Tunisia factory
a ouvert la Quinzaine des réalisateurs le 9 mai 2018 à Cannes. Cette initiative
en est à sa sixième édition : Taipei Factory
en 2013, Nordic Factory en 2014, Chile Factory en 2015, South Africa Factory en 2016, Lebanon Factory en 2017. Quatre jeunes
réalisateurs tunisiens se sont donc associés à quatre autres venant de
différents autres pays pour écrire et réaliser quatre courts métrages de 15
minutes chacun. Ils ont été accompagnés par un groupe de producteurs
locaux. Chaque année cette opération est particulièrement attendue. La
quinzaine qui a fait connaitre tant de cinéastes de talents et qui sont devenus
célèbres, fait de la place à de jeunes qui font leurs premiers pas. Cela reste
cohérent par rapport au principe de cette section qui est la découverte de
nouveaux talents. Toutefois…
L’un des
arguments de la factory est de propulser la production locale. Or, les
différentes éditions de cette opération ont eu lieu, jusqu’à maintenant, dans
des pays où la production connait déjà une grande dynamique. Et la Tunisie
n’échappe pas à cette règle. Donc ne s’agit-il pas là plutôt de consécration
plutôt que stimulation. Tout à l’air d’une volonté de vouloir se greffer sur
une dynamique qui est déjà en marche. On notera ainsi que les producteurs
sélectionnés pour la Tunisia factory sont
ceux qui ont été derrière les grands succès du cinéma Tunisien des
dernières années. De même, les jeunes cinéastes élus occupent déjà le devant de
la scène cinématographique nationale. Et
les cinéastes non tunisiens sont tous engagés dans des productions personnelles
en court. Il y a lieu de se demander que peut apporter une telle opération à de
tels cinéastes ?
Quel sens a le
fait d’écrire à deux/quatre mains des histoires qui doivent être purement
tunisiennes ? Quelle sensibilité pourrait avoir un cinéaste Sri-Lankais
pour s’imprégner, à distance d’une histoire venue d’un pays qu’il ne connait
pas du tout ou à peine ? C’est le cas dans «L’Oiseau
bleu» de Rafik Omrani (Tunisie) et Suba Sivakumaran (Sri Lanka). Quand on ne
connait pas un lieu, on ne peut y camper de belles histoires. Conséquence on
assiste à une histoire qui tient à peine debout. On peut considérer que certains thèmes sont universels
comme dans «Leila’s Blues» d’Ismaël Louati (Tunisie) et Fateme
Hamadi (Iran). Mais là on est plutôt face à des exercices de style, pour ne pas
dire d’école, pas plus. Un scénario bien écrit mais vide quand ce n’est pas
entaché d’un peu trop moralisme.
Heureusement qu’«Omerta», de Meriem El
Ferjani (Tunisie) et Mehdi Hamnane (France) sauve la mise. Bien que traitant de
thèmes bien usés tel l’émigration il-légale, il reste authentique, les deux
cinéastes venant d’horizons proches et pour qui le sujet est certes familier.

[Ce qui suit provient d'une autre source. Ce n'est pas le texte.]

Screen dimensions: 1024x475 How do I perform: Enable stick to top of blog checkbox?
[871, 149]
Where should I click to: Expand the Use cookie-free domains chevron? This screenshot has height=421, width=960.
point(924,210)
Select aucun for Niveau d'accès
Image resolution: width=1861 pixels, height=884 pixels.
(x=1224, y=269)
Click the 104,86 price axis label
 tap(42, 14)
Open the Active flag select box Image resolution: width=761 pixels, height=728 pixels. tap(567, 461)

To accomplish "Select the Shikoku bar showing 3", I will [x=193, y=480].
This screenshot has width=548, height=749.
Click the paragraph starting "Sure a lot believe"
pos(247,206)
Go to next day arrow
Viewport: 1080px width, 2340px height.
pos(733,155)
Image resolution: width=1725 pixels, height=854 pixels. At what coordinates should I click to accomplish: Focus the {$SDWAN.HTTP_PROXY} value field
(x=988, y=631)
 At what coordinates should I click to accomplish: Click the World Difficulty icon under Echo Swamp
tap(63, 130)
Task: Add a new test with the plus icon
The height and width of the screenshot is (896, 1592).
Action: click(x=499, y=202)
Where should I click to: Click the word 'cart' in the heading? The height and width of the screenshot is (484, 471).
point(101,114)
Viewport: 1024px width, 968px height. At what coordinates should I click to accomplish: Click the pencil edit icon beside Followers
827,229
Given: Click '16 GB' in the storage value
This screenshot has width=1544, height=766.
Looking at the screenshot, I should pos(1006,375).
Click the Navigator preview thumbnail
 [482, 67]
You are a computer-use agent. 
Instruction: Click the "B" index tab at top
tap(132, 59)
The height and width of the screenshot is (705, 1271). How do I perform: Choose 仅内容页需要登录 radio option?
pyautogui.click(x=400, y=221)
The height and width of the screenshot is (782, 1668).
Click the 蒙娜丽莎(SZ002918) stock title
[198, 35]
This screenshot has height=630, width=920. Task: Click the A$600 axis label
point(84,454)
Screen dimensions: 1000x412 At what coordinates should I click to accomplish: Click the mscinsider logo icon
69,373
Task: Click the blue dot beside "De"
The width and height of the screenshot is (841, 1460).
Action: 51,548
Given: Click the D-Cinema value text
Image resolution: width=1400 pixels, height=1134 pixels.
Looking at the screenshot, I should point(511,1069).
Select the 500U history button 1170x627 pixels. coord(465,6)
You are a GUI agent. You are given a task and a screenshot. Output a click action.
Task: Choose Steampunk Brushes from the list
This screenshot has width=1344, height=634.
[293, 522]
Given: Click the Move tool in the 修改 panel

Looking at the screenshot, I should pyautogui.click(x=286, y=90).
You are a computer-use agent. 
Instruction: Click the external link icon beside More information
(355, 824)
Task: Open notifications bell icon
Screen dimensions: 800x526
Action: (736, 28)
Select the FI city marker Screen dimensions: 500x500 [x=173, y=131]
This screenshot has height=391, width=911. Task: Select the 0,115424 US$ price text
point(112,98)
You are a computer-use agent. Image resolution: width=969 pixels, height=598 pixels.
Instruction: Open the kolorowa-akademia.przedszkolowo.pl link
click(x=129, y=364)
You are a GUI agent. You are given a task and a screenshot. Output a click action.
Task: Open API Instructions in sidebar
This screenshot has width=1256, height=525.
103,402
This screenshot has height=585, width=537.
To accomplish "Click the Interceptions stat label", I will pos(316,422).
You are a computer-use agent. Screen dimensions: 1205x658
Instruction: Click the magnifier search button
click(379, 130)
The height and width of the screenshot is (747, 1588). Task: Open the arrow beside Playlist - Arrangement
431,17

C’est un film sur la jeunesse tunisienne libérée dans le contexte après
révolutionnaire et aspirant vers le mieux. A l’image du pays entier, il y a des
forces qui empêchent l’envol. Dès les premières scènes, les personnages sont
désabusés et ne se font aucune illusion d’espoir. La fin du film vient
confirmer cette atmosphère d’étouffement annoncée au départ en sourdine. Après
la disparition de l’un des jeunes provoquant l’embarras du groupe, ce dernier
est rattrapé par des policiers qui arrivent sur la plage et qui les somment de
s’arrêter. Les jeunes sont tentés de s’enfuir, seule la sœur du disparu, dont
la vie devait connaitre un tournant heureux, car elle devait partir étudier en
France, s’arrête, se retourne et se prépare à la confrontation de la réalité.
Tout est dit sur l’impasse de cette société dans ce court moment de chute
finale.
Il y a du bon
et du moins bon, soit. Toujours est-il, il s’agit plutôt d’une opération de
production ou de com à la limite. N’aurait-il pas été mieux de donner à ces
jeunes les moyens de développer leurs propres projets que de les mettre dans
des dispositifs de production qui freinent leur imagination ? Qu’on parle
d’une nouvelle manière de production, semble un peu trop exagéré. Le talent a
besoin de moyens de production et surtout de liberté pour raconter des
histoires authentiques qui lui ressemblent. Les astuces de production n’en
manquent pas. Que celui de la Factory soit présenté comme un truc génial, j’en suis
peu convaincu.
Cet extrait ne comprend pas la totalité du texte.